**GIVEN TEXT**
George III of the United Kingdom
George III (born George William Frederick; June 4, 1738 – January 29, 1820) was King of Great Britain and King of Ireland from October 25, 1760 until January 1, 1801, and thereafter of the United Kingdom of Great Britain and Ireland. He was concurrently Duke of Brunswick-Lüneburg, and thus Elector (and later King) of Hanover. The Electorate became the Kingdom of Hanover on October 12, 1814. He was the third British monarch of the House of Hanover, and the first of Hanover to be born in Britain and speak English as his first language. In fact, he never visited Germany.
George III's long reign was marked by a series of military conflicts involving his kingdom and much of the rest of Europe. Early in his reign, Great Britain defeated France in the Seven Years' War, becoming the dominant European power in North America and India. However, many of its American colonies were soon lost in the American Revolutionary War, which led to the establishment of the United States. Later, the kingdom became involved in a series of wars against revolutionary and Napoleonic France, which finally concluded in the defeat of Napoleon in 1815. In addition, during George's reign the realms of Great Britain and Ireland were joined, forming the United Kingdom.
Later in his reign George III suffered from recurrent and, eventually, permanent mental illness. This baffled medical science at the time, although it is now generally thought that he suffered from the blood disease porphyria. Recently, owing to studies showing high levels of the poison arsenic in locks of King George's hair, arsenic is also thought to be a possible cause of King George's insanity and health problems. After a final relapse in 1810, his eldest son, George, Prince of Wales ruled as Prince Regent. On George III's death the Prince of Wales succeeded his father, as George IV. George III was the grandfather of Queen Victoria.

**PROVIDED MATERIAL**
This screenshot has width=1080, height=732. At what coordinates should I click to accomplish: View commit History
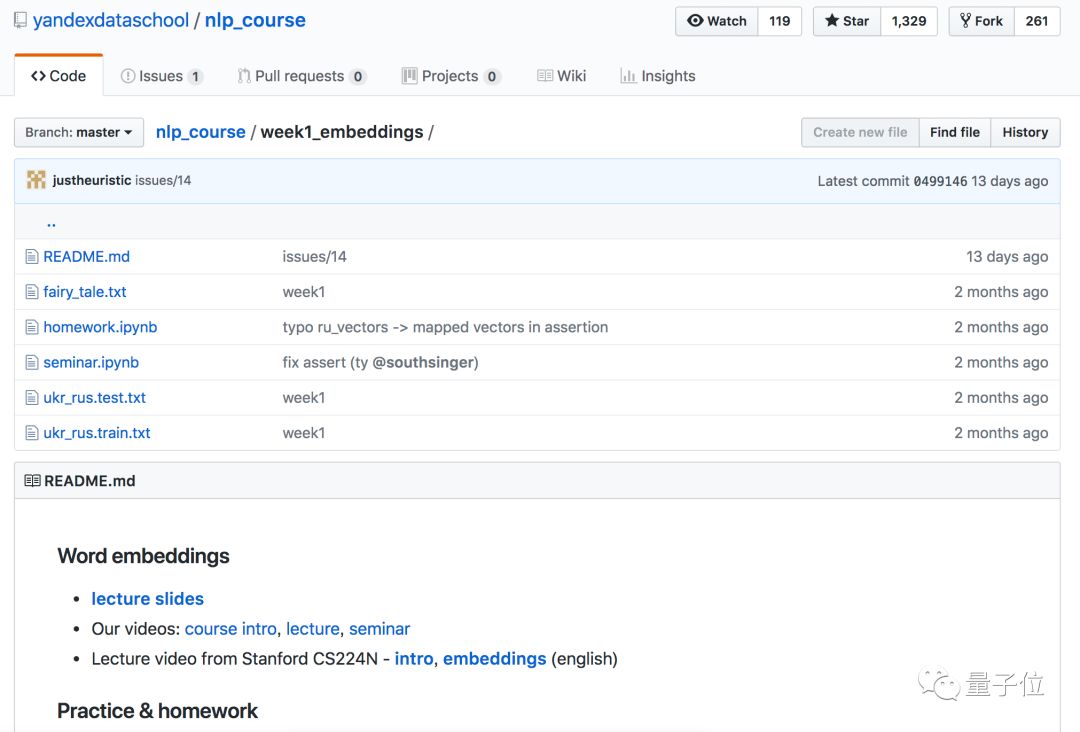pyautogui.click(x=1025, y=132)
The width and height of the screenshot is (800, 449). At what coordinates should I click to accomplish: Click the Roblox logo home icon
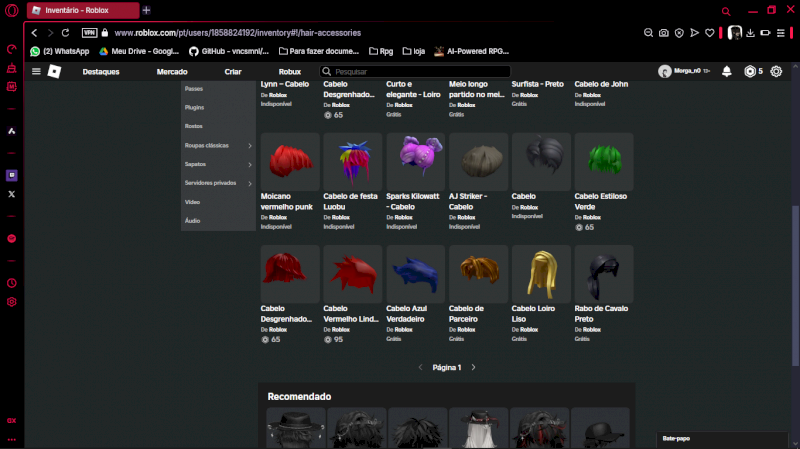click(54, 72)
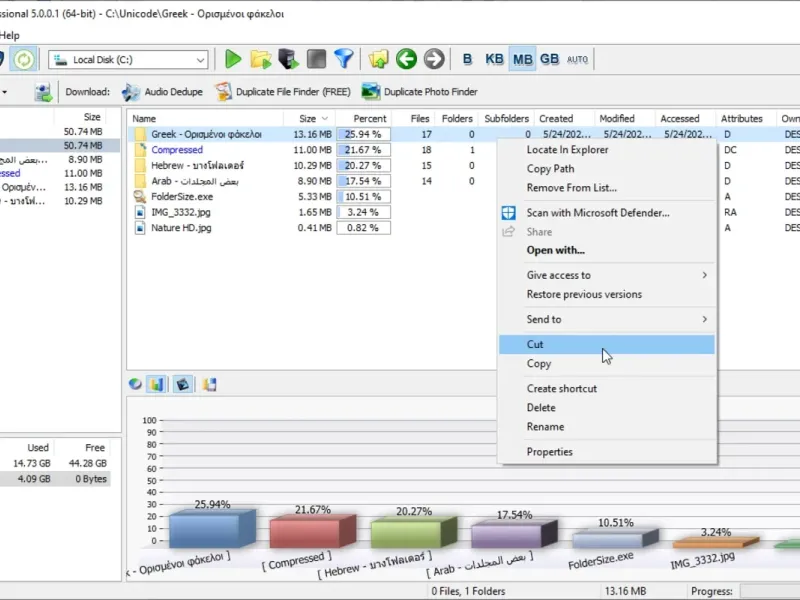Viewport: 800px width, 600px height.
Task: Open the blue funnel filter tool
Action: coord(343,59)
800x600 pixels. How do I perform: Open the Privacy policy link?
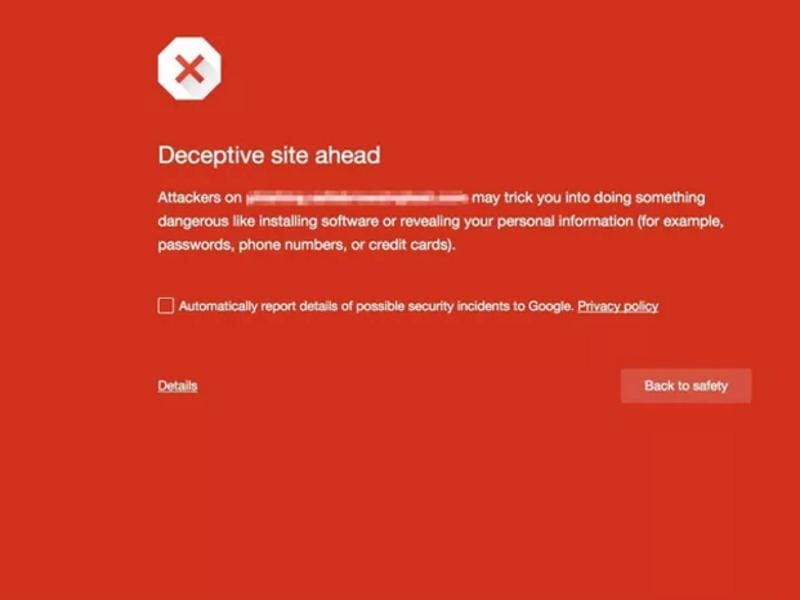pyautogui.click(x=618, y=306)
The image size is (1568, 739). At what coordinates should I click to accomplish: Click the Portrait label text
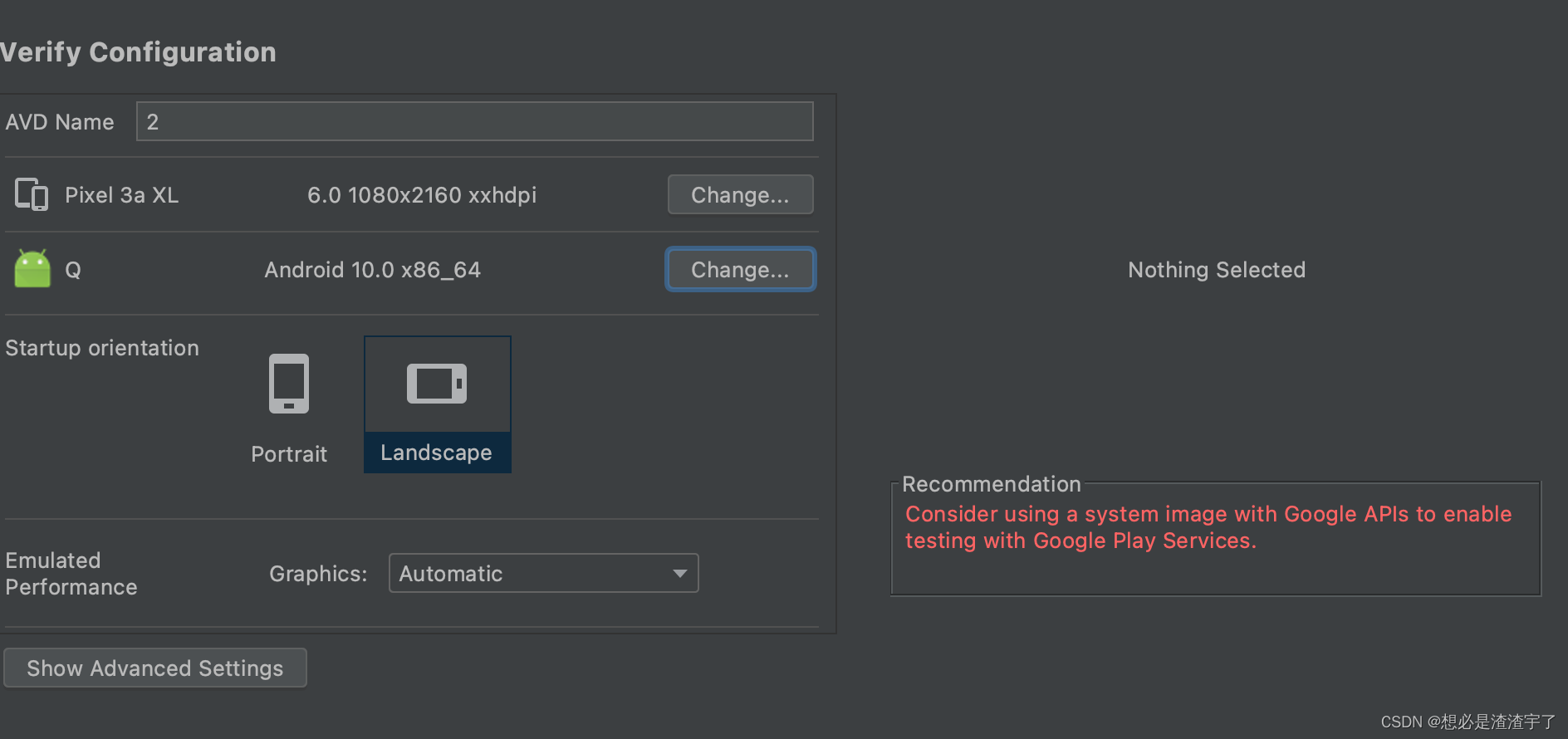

**USING THE INFORMATION**
- A) Answer these questions from the text on George III:
(i) On what date did the Electorate become the Kingdom of Hanover?
(ii) In which war did Great Britain defeat France early in George III's reign?
(iii) In what year was George III's final relapse, after which his eldest son ruled as Prince Regent?
- B) Print the passage of the text on George III starting with "George III of" and going on through "never visited Germany.".
The material has no connection to the text on George III.

**TASK-BY-TASK ANSWERS**
- A)
(i) October 12, 1814
(ii) The Seven Years' War
(iii) 1810

- B)
George III of the United Kingdom
George III (born George William Frederick; June 4, 1738 – January 29, 1820) was King of Great Britain and King of Ireland from October 25, 1760 until January 1, 1801, and thereafter of the United Kingdom of Great Britain and Ireland. He was concurrently Duke of Brunswick-Lüneburg, and thus Elector (and later King) of Hanover. The Electorate became the Kingdom of Hanover on October 12, 1814. He was the third British monarch of the House of Hanover, and the first of Hanover to be born in Britain and speak English as his first language. In fact, he never visited Germany.